A series of massive volcanic eruptions that took place 2 million years ago, 1.3 million years ago and 640,000 years ago shaped Yellowstone into its present form. A 30- by 45-mile caldera (a collapsed magma chamber) in the heart of the park, formed by the most recent eruption, displays the volcanic heritage – and potential – of the area: magmatic heat still powers the park’s many geysers, hot springs, fumaroles and mudpots. In fact, Yellowstone contains half of all the world’s known geothermal features, and it has the highest concentration of geysers in the world (two thirds of all those on the planet).
Aside from the hydrothermal wonderland that first drew curious visitors, Yellowstone has a diverse range of landscapes to explore, from near-desert in the north to subalpine meadows and forests in the east. Mountains surround the volcanic plateau, a deep canyon cuts through the northeast, and the Continental Divide winds its way through the southern part of the park. Today, visitors come just as much to see the abundant wildlife that roam the park, including bison, elk, grizzly and black bears, moose, big horn sheep, wolves, coyotes, deer and a host of fish and birds.

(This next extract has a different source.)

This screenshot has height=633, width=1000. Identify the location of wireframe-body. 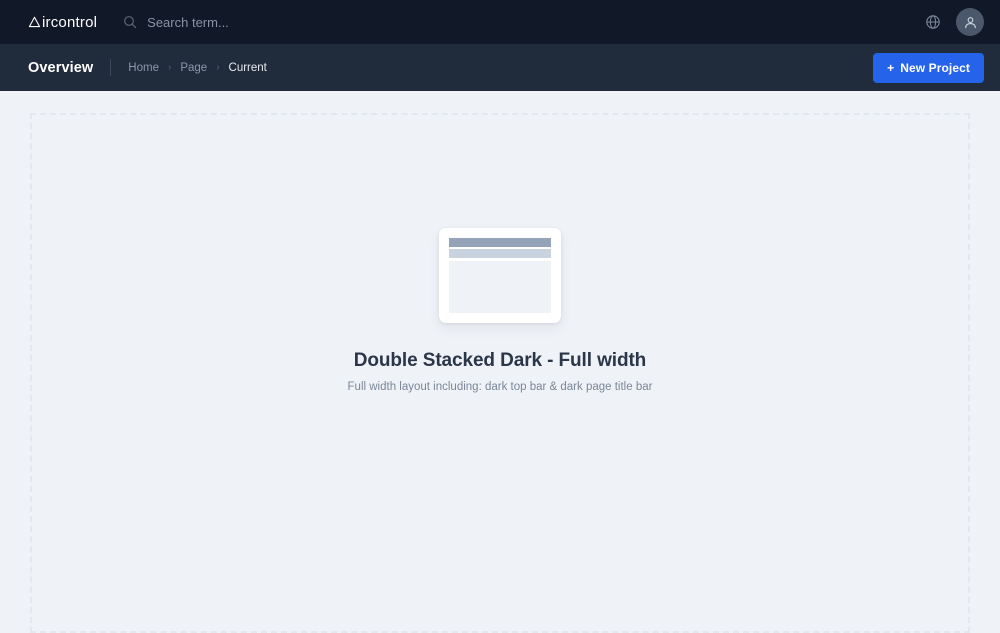
(500, 287).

With nearly 1,000 miles of trails, it could take a lifetime to see all that Yellowstone has to offer. But armed with a good map and helpful trail guides from the many visitor centers, one can make a valiant effort to at least see the highlights.
Yellowstone’s most famous attraction: Old Faithful geyser. The people gathered to the right of the photo will give a sense of perspective. Old Faithful erupts approximately every 90 minutes, and an eruption expels 3,700-8,400 gallons of boiling water, reaching a height of 106-184 feet.

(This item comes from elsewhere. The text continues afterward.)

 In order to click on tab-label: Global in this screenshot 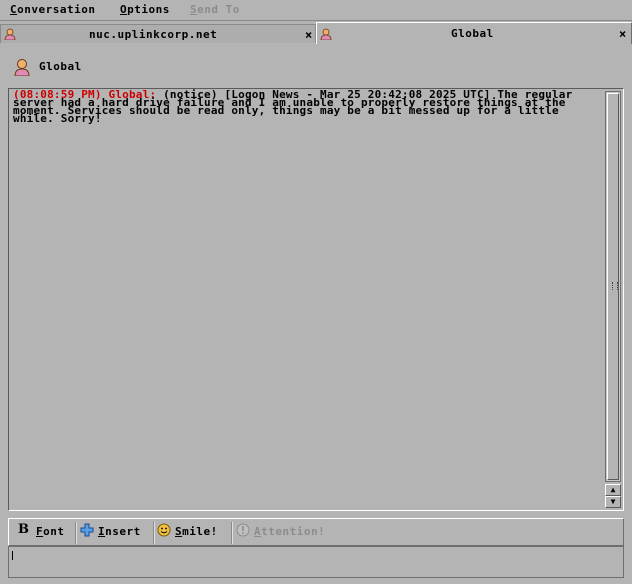, I will do `click(472, 34)`.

Excelsior Geyser at Midway Geyser Basin produces about 4,000 gallons of scalding water every minute. When this geyser erupted in 1985, it continued for two whole days!
Grand Prismatic Spring, Yellowstone’s largest hot spring, at Midway Geyser Basin. The bright colors found in and around the thermal areas are formed by heat-loving microorganisms (thermophiles) such as algae, bacteria and archaea.
Lone Star Geyser, about 3 miles south of Old Faithful. Lone Star has one of the largest cones in the park, and its eruptions occur in 3-hour cycles, with water reaching heights of 30-40 feet.